Document excerpt:
+++++

Harkin and once again we have gathered round the microphones with our four favorite facts
from the last seven days and in no particular order, here we go, starting with you, Chazinski.
My fact is that the world record for the longest time spent holding one's breath is exactly
the same length as this podcast episode.
How on earth could we possibly know how long this episode's going to be?
My magic powers and knowledge that you're a good editor have told me.
So tell me how long do I have to edit to?
So you have to edit to 24 minutes and three seconds if that's okay and this is a record
that was set by Alex Segura in 2016 and he's a champion in the sport of static apnea.
I can't believe it's a sport.
It's a sport.
It's amazing.
It's a sport.
It's the sport of lying face down in a swimming pool and holding your breath while remaining
still.
That can get unbarred with for the Olympics.
We should say that this record that he broke is looked down upon by some static apneists
including himself actually because this one involved him inhaling pure oxygen.
That means you can hold your breath for much, much longer.
So that doubles the volume of oxygen that you can store in your lungs.
So you breathe oxygen for something like 30 minutes before you go for the record attempt.
So 24 minutes.
That's the length of a sitcom episode if you were watching an American sitcom without
adverts.
Is it though?
Yeah.
Well, not the new Netflix style sitcoms, but if you go classic Seinfeld a Friends episode.
Specifically Seinfeld.
Seinfeld's getting shorter.
What?
So the TBS have been caught broadcasting episodes of Seinfeld in fast forward 9% faster than
the original recording.
So does he sound like a chipmunk?
No, weirdly he doesn't because you can get away with maybe up to about 15% without really
noticing it.
If you put them side by side, obviously, like you noticed, but who does that?

+++++

Saved data entries
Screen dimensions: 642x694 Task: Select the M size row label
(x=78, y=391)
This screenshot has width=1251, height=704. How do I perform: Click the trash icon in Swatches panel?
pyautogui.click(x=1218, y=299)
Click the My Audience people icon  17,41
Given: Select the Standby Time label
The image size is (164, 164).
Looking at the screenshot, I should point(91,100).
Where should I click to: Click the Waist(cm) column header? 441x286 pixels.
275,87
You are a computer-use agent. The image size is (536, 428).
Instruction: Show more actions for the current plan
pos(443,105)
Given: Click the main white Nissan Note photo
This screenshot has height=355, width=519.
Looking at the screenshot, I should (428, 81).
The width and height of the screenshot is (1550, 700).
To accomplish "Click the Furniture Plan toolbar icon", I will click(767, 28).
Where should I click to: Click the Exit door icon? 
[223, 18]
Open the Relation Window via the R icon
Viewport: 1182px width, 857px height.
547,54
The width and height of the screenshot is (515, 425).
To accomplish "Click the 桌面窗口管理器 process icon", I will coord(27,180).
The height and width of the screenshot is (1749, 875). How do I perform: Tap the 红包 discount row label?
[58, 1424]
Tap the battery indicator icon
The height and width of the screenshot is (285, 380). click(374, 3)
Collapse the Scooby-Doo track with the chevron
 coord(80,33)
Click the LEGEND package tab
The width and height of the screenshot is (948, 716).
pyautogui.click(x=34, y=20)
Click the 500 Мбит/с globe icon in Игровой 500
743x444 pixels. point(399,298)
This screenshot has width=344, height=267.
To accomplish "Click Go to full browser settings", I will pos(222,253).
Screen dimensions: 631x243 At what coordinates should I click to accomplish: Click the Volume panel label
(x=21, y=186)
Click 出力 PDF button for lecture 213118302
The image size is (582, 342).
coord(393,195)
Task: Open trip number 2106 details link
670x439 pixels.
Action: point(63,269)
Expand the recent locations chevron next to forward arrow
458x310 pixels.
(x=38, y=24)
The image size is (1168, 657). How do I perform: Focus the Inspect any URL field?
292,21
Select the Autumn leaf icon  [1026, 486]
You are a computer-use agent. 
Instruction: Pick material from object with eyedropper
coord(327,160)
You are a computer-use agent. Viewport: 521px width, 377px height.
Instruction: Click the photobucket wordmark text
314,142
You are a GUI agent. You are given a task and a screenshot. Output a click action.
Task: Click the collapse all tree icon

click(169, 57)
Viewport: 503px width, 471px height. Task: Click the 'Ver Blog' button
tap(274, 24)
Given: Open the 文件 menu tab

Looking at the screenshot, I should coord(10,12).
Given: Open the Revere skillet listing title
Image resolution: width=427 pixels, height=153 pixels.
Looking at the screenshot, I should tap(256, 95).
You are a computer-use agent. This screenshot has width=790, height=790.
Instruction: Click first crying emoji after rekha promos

+++++

Reproduce the stretch of the podcast transcript from "We should say" through "Seinfeld's getting shorter." word for word.

We should say that this record that he broke is looked down upon by some static apneists
including himself actually because this one involved him inhaling pure oxygen.
That means you can hold your breath for much, much longer.
So that doubles the volume of oxygen that you can store in your lungs.
So you breathe oxygen for something like 30 minutes before you go for the record attempt.
So 24 minutes.
That's the length of a sitcom episode if you were watching an American sitcom without
adverts.
Is it though?
Yeah.
Well, not the new Netflix style sitcoms, but if you go classic Seinfeld a Friends episode.
Specifically Seinfeld.
Seinfeld's getting shorter.